Not very flexible right. Next we can ponder about the instinctual behavior of animals. That is not far from human behavior. There is just the added learning capacity which seems to convolute our own instinctual behavior. That makes us flexible and not some pre-programmed beings like bees or ants. Now basic to all life forms is self-preservation towards reproduction. Also there is flexibility due to learning capacity in certain life forms like human beings.

So, a robot with learning capacity in a thought experiment would do just fine.

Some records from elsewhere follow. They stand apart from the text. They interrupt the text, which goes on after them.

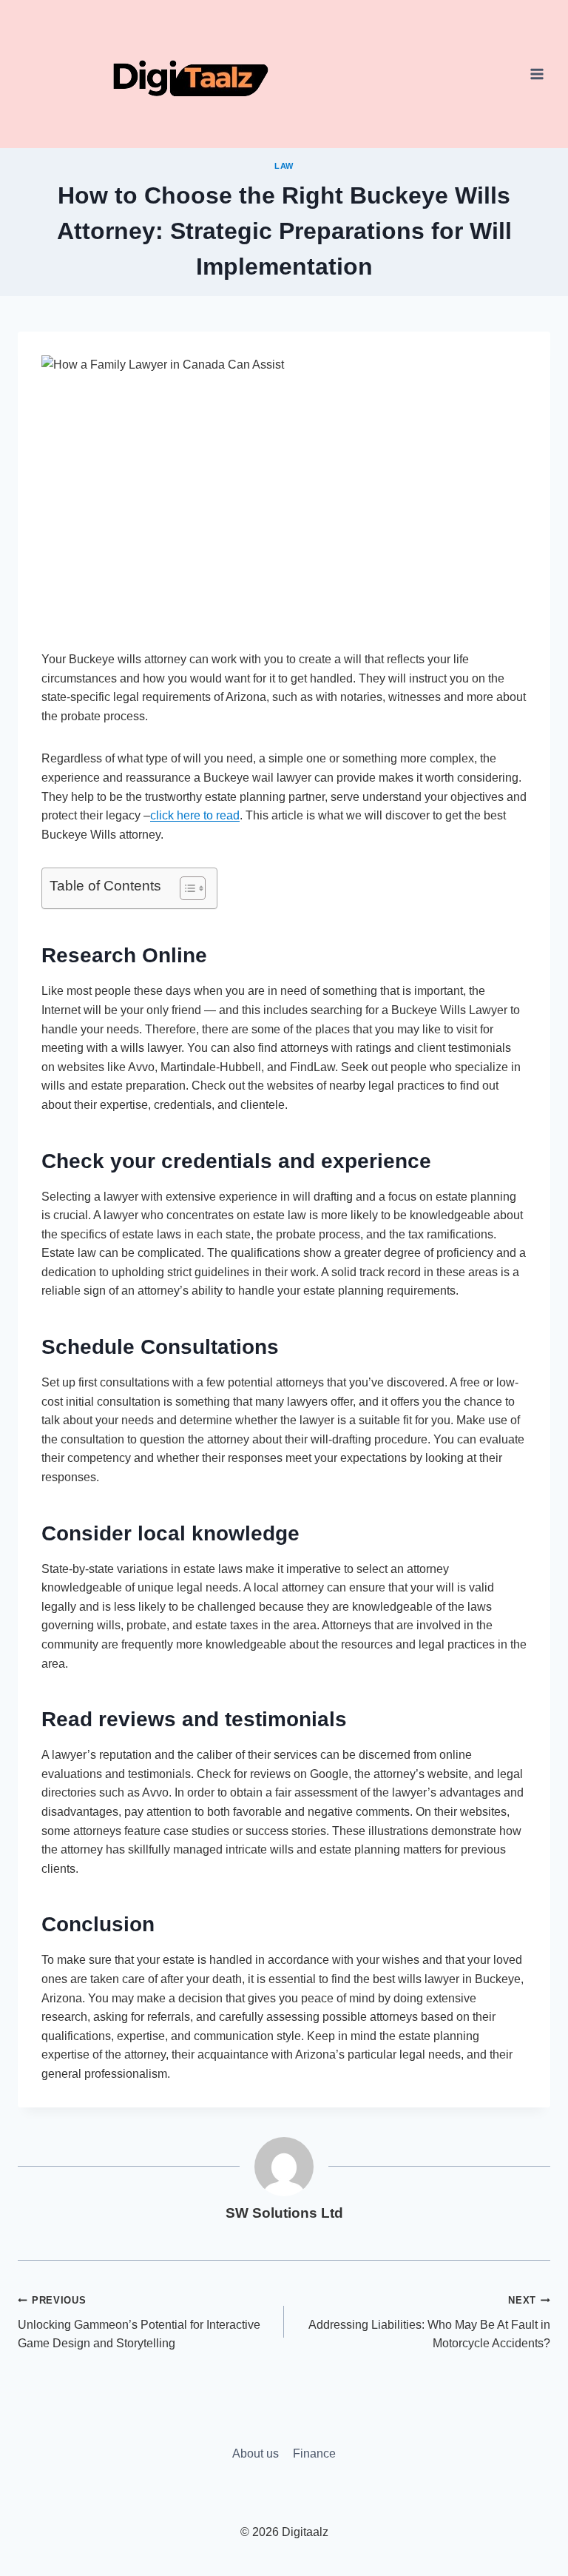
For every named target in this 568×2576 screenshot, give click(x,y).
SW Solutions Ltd (284, 2213)
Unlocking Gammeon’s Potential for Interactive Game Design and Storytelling (139, 2322)
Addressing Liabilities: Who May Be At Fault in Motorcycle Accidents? (429, 2322)
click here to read (195, 815)
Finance (314, 2453)
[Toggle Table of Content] (185, 888)
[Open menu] (536, 73)
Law (284, 165)
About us (255, 2453)
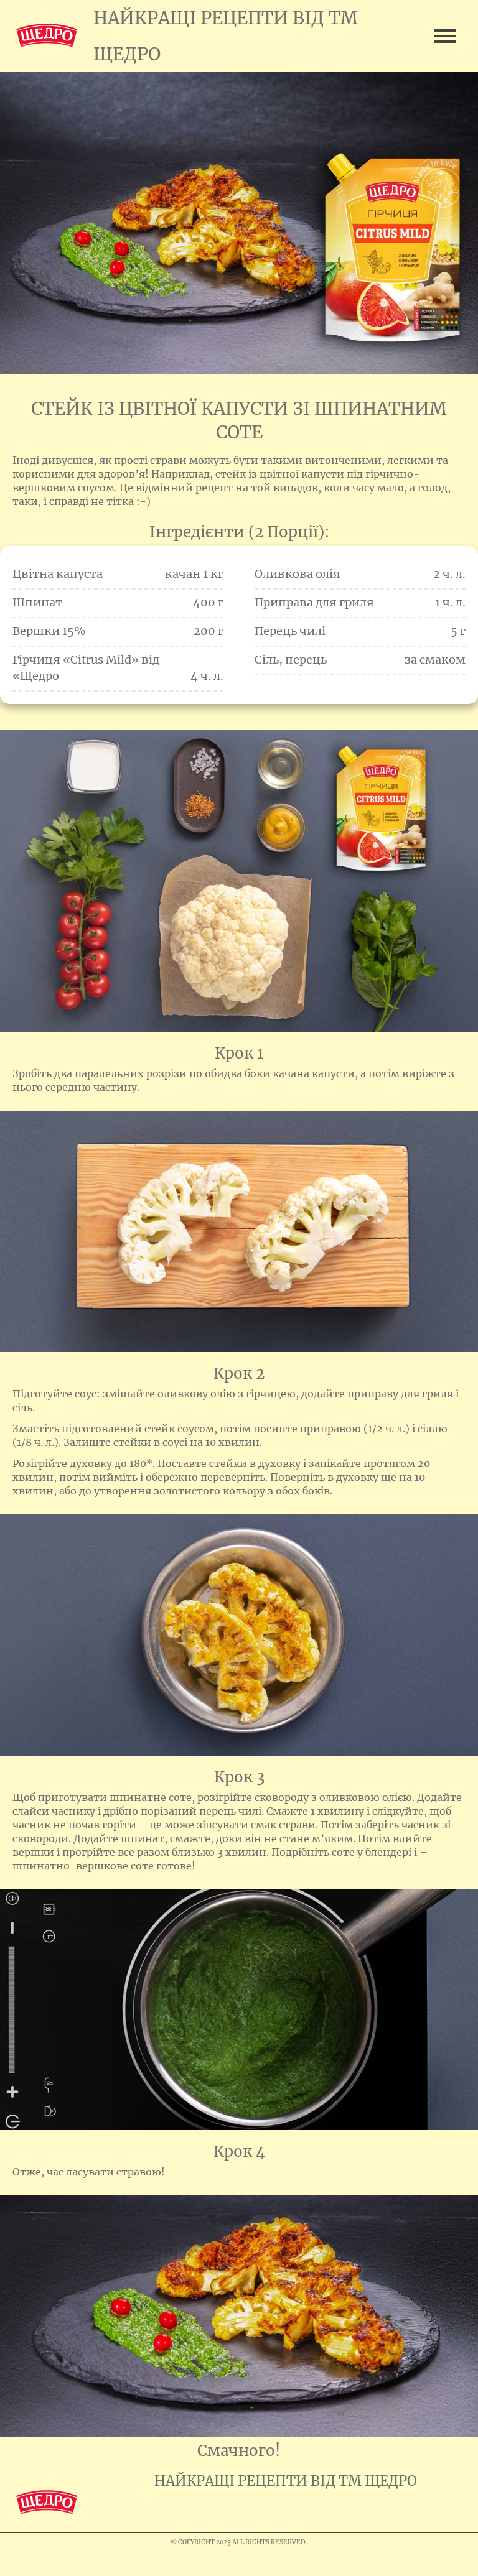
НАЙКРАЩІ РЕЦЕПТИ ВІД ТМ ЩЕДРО (285, 2481)
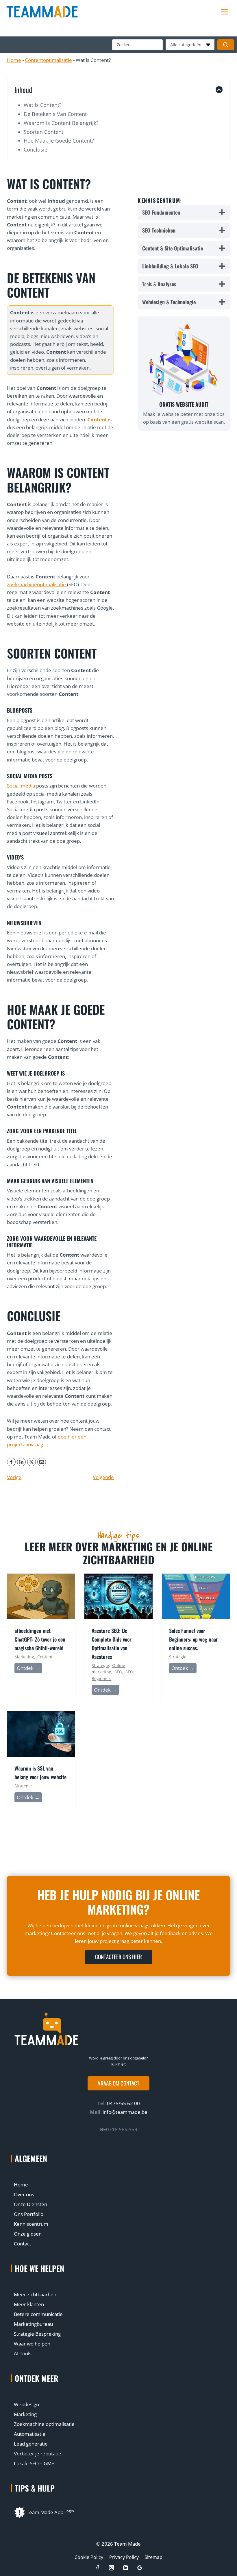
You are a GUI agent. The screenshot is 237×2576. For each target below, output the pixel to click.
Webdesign (26, 2404)
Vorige (14, 1477)
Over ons (24, 2194)
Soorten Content (43, 131)
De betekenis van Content (55, 113)
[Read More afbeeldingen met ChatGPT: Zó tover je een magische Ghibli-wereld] (41, 1596)
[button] (118, 2083)
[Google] (139, 2567)
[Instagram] (111, 2567)
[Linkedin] (125, 2567)
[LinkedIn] (21, 1462)
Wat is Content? (43, 105)
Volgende (103, 1477)
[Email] (41, 1462)
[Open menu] (224, 12)
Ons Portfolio (28, 2214)
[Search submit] (225, 44)
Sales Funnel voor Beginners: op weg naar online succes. (193, 1639)
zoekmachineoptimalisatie (37, 584)
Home (14, 60)
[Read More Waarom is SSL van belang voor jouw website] (41, 1734)
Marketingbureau (33, 2324)
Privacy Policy (124, 2557)
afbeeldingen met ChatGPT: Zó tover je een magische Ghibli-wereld (39, 1639)
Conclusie (35, 149)
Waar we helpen (32, 2343)
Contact (22, 2243)
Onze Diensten (30, 2204)
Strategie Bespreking (37, 2333)
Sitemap (153, 2557)
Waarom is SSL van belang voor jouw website (40, 1772)
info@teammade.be (125, 2112)
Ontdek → (29, 1668)
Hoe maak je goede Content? (59, 140)
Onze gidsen (28, 2233)
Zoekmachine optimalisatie (44, 2424)
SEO (118, 1672)
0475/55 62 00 (123, 2103)
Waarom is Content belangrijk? (61, 122)
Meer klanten (29, 2304)
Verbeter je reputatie (37, 2453)
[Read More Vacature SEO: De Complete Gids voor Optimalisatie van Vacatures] (118, 1596)
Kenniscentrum (31, 2224)
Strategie (100, 1665)
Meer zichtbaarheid (36, 2294)
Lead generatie (31, 2443)
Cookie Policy (89, 2557)
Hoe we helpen (39, 2268)
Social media (21, 785)
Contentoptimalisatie (48, 60)
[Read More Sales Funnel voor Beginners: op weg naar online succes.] (196, 1596)
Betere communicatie (38, 2314)
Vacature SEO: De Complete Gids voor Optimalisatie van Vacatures (112, 1643)
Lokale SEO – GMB (34, 2463)
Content (45, 1656)
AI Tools (23, 2353)
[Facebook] (11, 1462)
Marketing (24, 1656)
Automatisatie (29, 2434)
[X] (31, 1462)
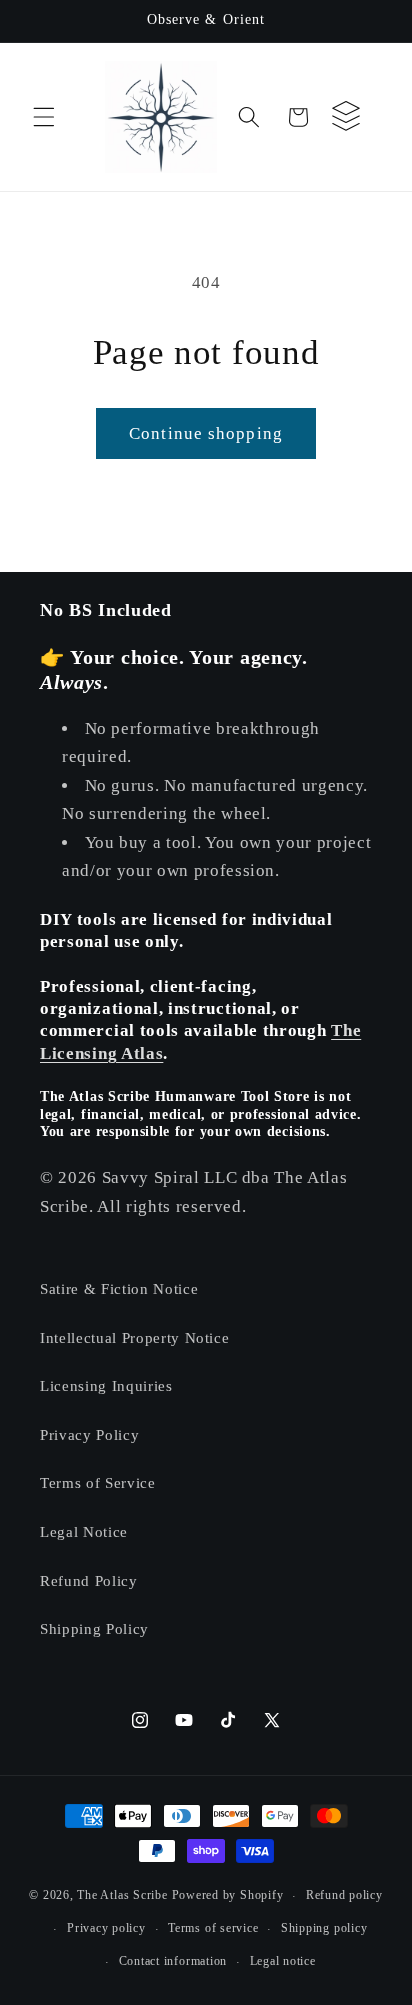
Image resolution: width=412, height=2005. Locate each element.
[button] (44, 117)
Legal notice (283, 1961)
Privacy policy (106, 1928)
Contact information (173, 1961)
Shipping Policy (94, 1628)
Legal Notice (84, 1531)
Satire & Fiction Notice (119, 1288)
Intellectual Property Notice (134, 1337)
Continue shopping (206, 433)
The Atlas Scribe (122, 1896)
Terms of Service (98, 1482)
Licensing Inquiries (106, 1385)
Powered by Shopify (228, 1896)
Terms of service (213, 1928)
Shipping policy (324, 1928)
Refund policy (344, 1895)
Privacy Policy (89, 1434)
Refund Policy (89, 1580)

To keep it simple, for the time, let’s take reproduction out of the scene. So it’s just self-preservation for our wall-e looking robot. For the flexibility part i.e. to instill a learning capacity, our wall-e 2.0 follows two specific rules. One is to continuously seek novelty. Other is to form memories from the experiences and be able to recall them. Wait. What? Seek novelty? Form memories from experiences? We haven’t described how it works, yet. And here is how it works. It scans. Scans an object for its geometrical shape and size, its texture, and its color imprint. Once the object is scanned, it assigns certain random figures to each of the attribute described that can be collectively or partially recalled as a memory of the object. The meaningless symbols come together to give meaning to the object in its memory. Simple enough? Yet another simplification required is the use of specific surroundings and environment. Pitch black planar piece of land with individual objects distributed throughout. The individual objects are just various types of fruits. Fruits? Why fruits? We’re talking about it’s self-preservation. So how does it preserve itself. Final weird piece to the picture is that it can somehow, ‘SOMEHOW’, convert fruits directly into the form of energy it requires. But all living things stop living at some point right. Here are the meta-metabolic rules for our wall-e 2.0. Each fruit it consumes, if consumable adds a energy bar on a scale of 5. And if it so happens that it consumes a bad/rotten fruit, it loses 1/2 a bar. Also an idol time of one human hour of not consuming anything results in loss of 1/4th of the energy bar. Loss of all energy bars will, umm, will result in its Asta Lavista. Keeping it simple:
Max. capacity = 5 = In the pink
Min. = 0 = So dead
1 Good fruit = +1
1 bad fruit = -0.5
1 hour of ideal time = -0.25

Remember that it is pre-programmed only for:
1. Consuming things for energy
2. Seeking novelty
3. Forming memories

Keeping it in the environment and surroundings described previously and turning it ‘on’, what do you think will happen? Try simulating if the only fruits are apples, both good and bad.